Сойдясь с Агриппиной Дмитриевной, он поступил опрометчиво. Почему любит ее? Может, потому, что не знает вот этой исповеди, и я обязан открыть ему глаза на ничтожную женщину вопреки ее просьбе… Постараюсь найти такое время, чтобы не слишком ранить Свирида Карповича. Я должен так поступить? Ведь пришел же я в свое время в канцелярию командира батареи. Пришел потому, что сумел понять: никакой я не умница в сравнении с тем, кем был мой друг Степан Бездольный.
…Канцелярия комбата.
Стол, покрытый красным полинялым сукном. На столе — чернильный прибор из литого чугуна, стеклянный кувшин с водой и разрезанный пополам снаряд как наглядное пособие для занятий. К одной стене примыкал неказистый диван с выпирающими из него, точно горбы, пружинами. Напротив, у другой стены, стоял шкаф, заставленный книгами по военному делу. Красноармейская ленинская комната выглядела много солиднее и наряднее. Между тем обстановка канцелярии будто выражала личность комбата Чаевского — душевную и внешнюю его строгость и подтянутость.
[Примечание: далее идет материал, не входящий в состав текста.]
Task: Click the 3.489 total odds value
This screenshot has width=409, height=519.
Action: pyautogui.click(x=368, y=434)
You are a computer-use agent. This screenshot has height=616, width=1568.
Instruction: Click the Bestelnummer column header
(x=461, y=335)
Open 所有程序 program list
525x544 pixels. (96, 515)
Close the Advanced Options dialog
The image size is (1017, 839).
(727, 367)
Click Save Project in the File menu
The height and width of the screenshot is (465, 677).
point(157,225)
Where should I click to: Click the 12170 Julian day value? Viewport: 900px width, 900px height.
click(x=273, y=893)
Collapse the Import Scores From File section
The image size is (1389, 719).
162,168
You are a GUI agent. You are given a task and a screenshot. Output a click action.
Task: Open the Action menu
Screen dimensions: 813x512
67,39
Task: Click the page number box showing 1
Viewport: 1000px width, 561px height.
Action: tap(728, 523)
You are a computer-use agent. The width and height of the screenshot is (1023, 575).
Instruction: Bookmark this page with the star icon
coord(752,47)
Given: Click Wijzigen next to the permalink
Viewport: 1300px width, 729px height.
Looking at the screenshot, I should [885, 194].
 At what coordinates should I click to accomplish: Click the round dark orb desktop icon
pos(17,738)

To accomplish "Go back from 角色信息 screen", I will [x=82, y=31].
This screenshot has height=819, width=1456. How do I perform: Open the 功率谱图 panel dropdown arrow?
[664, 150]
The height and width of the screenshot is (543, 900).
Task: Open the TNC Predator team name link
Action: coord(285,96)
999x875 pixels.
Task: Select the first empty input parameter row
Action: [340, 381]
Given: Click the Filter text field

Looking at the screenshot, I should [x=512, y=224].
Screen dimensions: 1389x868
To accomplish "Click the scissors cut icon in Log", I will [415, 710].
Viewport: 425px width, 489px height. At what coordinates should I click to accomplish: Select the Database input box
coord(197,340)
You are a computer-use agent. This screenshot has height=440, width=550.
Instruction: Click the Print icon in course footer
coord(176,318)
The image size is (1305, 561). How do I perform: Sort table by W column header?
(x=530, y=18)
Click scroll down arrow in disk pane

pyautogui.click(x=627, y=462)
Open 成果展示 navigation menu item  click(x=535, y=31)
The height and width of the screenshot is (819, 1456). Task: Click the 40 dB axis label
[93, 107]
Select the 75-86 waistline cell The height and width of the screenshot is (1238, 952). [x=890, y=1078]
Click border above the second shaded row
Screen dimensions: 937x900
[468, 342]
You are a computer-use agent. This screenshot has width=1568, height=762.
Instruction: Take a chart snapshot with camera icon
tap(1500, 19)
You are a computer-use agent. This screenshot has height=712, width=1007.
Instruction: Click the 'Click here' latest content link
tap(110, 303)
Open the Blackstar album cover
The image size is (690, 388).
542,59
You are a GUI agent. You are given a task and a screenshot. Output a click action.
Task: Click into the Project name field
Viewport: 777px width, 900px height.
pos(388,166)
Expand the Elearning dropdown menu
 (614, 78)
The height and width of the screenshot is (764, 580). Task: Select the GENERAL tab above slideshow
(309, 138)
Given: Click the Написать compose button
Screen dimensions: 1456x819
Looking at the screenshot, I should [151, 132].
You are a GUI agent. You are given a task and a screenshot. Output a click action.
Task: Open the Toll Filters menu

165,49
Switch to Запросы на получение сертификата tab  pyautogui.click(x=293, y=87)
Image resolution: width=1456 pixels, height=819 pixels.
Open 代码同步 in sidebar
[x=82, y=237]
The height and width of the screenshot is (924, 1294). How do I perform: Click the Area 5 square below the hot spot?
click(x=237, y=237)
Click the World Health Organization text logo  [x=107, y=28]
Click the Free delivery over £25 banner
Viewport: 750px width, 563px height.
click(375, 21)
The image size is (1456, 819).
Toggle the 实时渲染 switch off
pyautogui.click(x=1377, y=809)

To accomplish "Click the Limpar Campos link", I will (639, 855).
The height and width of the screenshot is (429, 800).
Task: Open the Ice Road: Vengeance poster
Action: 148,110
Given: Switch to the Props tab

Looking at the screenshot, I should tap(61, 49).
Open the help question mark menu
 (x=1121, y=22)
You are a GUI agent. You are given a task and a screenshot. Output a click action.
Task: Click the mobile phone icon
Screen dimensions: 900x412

Совсем по-граждански выглядел рядом с Чаевским комиссар батареи старший политрук Салыгин: и звезды на рукавах, и шпалы в петлицах не казались столь впечатляющими, как знаки воинского звания «капитан» комбата — те же шпалы рубинового цвета и нашивки в виде галок из золотой тесьмы на рукавах. Оба они, комбат и комиссар, вроде бы и равны по-служебному положению, но, войдя в канцелярию, я, приняв стойку «смирно», обратился к Чаевскому:
— Товарищ капитан, разрешите обратиться к товарищу старшему политруку!
— Вольно! — ответил комбат.
Видать, они были заняты каким-то очень важным разговором. Капитан Чаевский положил руку на головку снаряда и, точно меня не было, повернулся лицом к Салыгину.
— Безусловно, покоряя западные европейские государства, Гитлер непременно постарается наложить лапу и на Польшу, — продолжал говорить комбат. — Нам ничего не остается, как скорее оказать помощь нашим западным братьям — украинцам и белорусам.
Надо думать, этими словами комбат как бы подвел итог происходившей беседе, потому что тут же бросил мне:
— Обращайтесь к товарищу старшему политруку.
Я шел в канцелярию, чтобы рассказать о Степане и о том, что я далеко не умница. Только и всего. Но услышанное о Гитлере приглушило мои намерения.
— Неужели воевать пойдем, товарищ старший политрук? — вырвалось у меня.
Комиссар батареи от удивления вытянул шею.
— А что, если нам навяжут войну, будем воевать, — сиплым «гражданским» баском ответил Салыгин. — Затем и служим в армии. Разве иначе думает отделенный командир Градов?
— Никак нет! — подтянувшись, бойко ответил я.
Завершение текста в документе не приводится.